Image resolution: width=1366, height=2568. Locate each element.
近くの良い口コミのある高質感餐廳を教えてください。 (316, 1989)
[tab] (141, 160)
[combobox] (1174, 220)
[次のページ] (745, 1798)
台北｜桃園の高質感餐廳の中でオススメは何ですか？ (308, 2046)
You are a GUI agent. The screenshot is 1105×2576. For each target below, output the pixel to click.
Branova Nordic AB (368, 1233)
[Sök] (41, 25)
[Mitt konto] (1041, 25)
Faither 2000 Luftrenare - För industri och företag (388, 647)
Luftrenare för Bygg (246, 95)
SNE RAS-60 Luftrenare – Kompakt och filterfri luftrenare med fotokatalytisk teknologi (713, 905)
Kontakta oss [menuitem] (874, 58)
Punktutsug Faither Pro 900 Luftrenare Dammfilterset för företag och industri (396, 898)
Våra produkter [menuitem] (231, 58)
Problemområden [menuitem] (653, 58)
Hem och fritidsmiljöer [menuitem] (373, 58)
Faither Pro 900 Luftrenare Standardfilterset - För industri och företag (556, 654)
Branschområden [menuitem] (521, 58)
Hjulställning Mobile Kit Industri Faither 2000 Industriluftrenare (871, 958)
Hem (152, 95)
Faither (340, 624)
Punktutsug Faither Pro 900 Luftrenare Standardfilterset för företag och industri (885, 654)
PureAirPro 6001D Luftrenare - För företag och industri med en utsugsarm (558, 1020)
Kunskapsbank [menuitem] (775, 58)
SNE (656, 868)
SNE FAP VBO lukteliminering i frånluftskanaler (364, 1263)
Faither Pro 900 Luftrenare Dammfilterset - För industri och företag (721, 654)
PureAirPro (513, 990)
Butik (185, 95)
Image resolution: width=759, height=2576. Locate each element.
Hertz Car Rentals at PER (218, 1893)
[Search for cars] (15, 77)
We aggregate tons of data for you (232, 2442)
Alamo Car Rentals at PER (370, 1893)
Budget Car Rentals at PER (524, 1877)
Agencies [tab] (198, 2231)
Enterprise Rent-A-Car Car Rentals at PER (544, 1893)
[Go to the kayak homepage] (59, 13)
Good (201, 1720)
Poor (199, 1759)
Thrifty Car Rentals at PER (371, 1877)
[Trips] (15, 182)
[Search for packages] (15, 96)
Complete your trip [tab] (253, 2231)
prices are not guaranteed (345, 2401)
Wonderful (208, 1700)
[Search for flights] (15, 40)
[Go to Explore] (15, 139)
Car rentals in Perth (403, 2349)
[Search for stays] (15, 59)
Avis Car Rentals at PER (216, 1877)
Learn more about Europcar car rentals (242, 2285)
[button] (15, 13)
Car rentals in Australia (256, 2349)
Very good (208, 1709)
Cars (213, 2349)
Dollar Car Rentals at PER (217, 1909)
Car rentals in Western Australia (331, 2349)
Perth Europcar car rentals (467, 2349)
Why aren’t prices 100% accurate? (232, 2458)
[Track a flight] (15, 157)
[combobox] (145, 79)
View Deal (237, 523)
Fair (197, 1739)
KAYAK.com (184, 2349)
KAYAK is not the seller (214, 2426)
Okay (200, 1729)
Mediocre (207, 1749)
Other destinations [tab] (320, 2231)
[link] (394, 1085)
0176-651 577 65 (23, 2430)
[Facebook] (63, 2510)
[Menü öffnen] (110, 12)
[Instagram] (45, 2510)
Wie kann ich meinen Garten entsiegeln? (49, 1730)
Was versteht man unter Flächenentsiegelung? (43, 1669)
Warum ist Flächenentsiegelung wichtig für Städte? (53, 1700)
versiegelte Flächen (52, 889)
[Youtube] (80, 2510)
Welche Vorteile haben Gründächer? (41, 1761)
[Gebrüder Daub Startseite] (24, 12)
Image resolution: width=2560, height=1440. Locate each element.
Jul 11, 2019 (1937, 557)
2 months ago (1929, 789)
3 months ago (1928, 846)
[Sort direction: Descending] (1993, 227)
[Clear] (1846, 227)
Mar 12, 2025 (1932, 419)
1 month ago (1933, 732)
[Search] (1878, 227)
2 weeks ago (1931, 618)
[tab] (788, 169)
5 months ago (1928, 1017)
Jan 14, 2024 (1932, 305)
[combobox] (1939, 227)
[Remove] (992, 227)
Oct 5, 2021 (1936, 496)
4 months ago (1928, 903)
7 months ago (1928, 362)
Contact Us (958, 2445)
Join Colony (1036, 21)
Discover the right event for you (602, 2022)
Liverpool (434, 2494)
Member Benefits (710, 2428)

- What this task involves
Repeat the data above starting at the line with "Welche Vorteile haben Gründächer? (41, 1761)" and ending at its last line, exactly, with no other lines.

- Response
Welche Vorteile haben Gründächer? (41, 1761)
[Gebrüder Daub Startseite] (24, 12)
Image resolution: width=2560, height=1440. Locate each element.
Jul 11, 2019 (1937, 557)
2 months ago (1929, 789)
3 months ago (1928, 846)
[Sort direction: Descending] (1993, 227)
[Clear] (1846, 227)
Mar 12, 2025 (1932, 419)
1 month ago (1933, 732)
[Search] (1878, 227)
2 weeks ago (1931, 618)
[tab] (788, 169)
5 months ago (1928, 1017)
Jan 14, 2024 (1932, 305)
[combobox] (1939, 227)
[Remove] (992, 227)
Oct 5, 2021 (1936, 496)
4 months ago (1928, 903)
7 months ago (1928, 362)
Contact Us (958, 2445)
Join Colony (1036, 21)
Discover the right event for you (602, 2022)
Liverpool (434, 2494)
Member Benefits (710, 2428)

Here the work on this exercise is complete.